The Provincial governments fail to serve their purpose. The quotation “taking Singha Durbar to the villages,” seems not for the ruled ones but for the ruler. The political parties continuously change share power among parties and bargain for political power among parties to create coalition governments. Several times, governments have split ministries and gained the political advantage as a result of ugly competition among parties to divide and appoint more ministers, which complies with the spirit of Federalism, and as a result, the people are demanding three tiers to two tiers of federalism.

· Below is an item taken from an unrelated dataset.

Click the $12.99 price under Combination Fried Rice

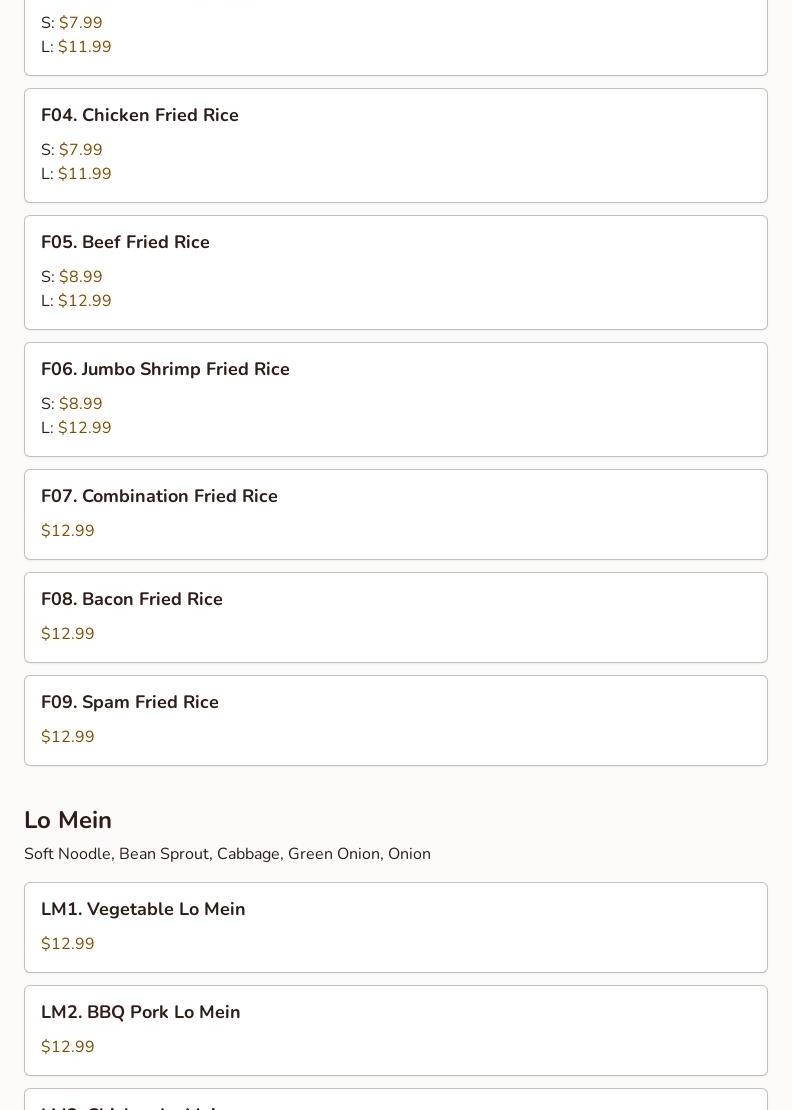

The impasse in Koshi provinces for Game of Thrones led to snap elections where the speaker himself was involved in the formation of a government which is against the constitutional rule of law and independent and impartial representative of the Assembly, which was contrary to the constitution’s requirement for an independent representative of the Assembly. This has caused a great deal of controversy and the speaker is being accused of acting unconstitutionally and of violating the principle of an independent and impartial Assembly. The recent political scenario of the quest for the formation of government in Koshi provinces shows the unstable traits of the political parties of Nepal's ongoing political crisis in the Koshi Province as the Supreme Court declared the Uddhav Thapa-led government unconstitutional twice in six weeks. The Supreme Court ordered Koshi’s Provincial Head to appoint CPN-UML’s provincial assembly leader Hikmat Karki the chief minister of the province within 48 hours, terming the July 27 vote of confidence secured by Nepali Congress’s Uddhav Thapa as unconstitutional. With this, Thapa’s government has been thrown out of power. “The provision that any lawmaker of the federal parliament or the provincial assembly is chairing the assembly or Parliament, if votes against the direction of the party chief whip or remain neutral, is not considered to have quit the party, has also prioritised the concept that such a lawmaker chairing the assembly should remain neutral and is not obliged to the party whip,” the verdict reads.

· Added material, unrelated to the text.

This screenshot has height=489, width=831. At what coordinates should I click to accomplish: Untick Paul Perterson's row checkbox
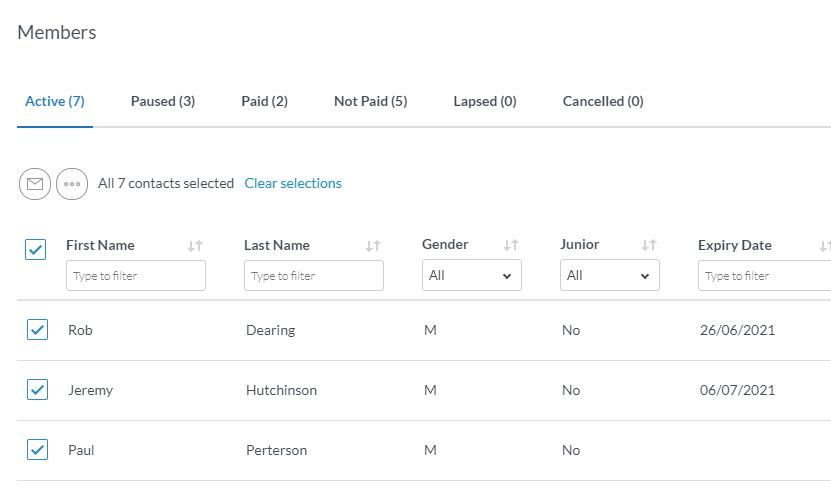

The essence of the federal system has been persistently undermined by the central coalition of governments. It is now evident that if Koshi Province does not stabilize, the province will veer off into another uncertain trajectory, potentially leading to a snap election. The Supreme Court has twice declared the Thapa-led governments unconstitutional within a span of less than a month and a half, further exacerbating the political instability. This shows the Incompetent leadership for 30-35 years who were repeatedly tested and failed multiple times hindering the country’s progress.
Conclusion
The Constitution of Nepal clearly outlines the formation of the Council of Ministers. However, political parties in Nepal have been interpreting the constitution as per their own interest, amending laws as per necessity of personal political benefit rather than public good, and issuing ordinances through back channels. This has led the country towards system failure. Major political parties have shown a complete disregard for political and legal morality. This has made Nepalese governments synonymous with instability, incompetence, and lust for power.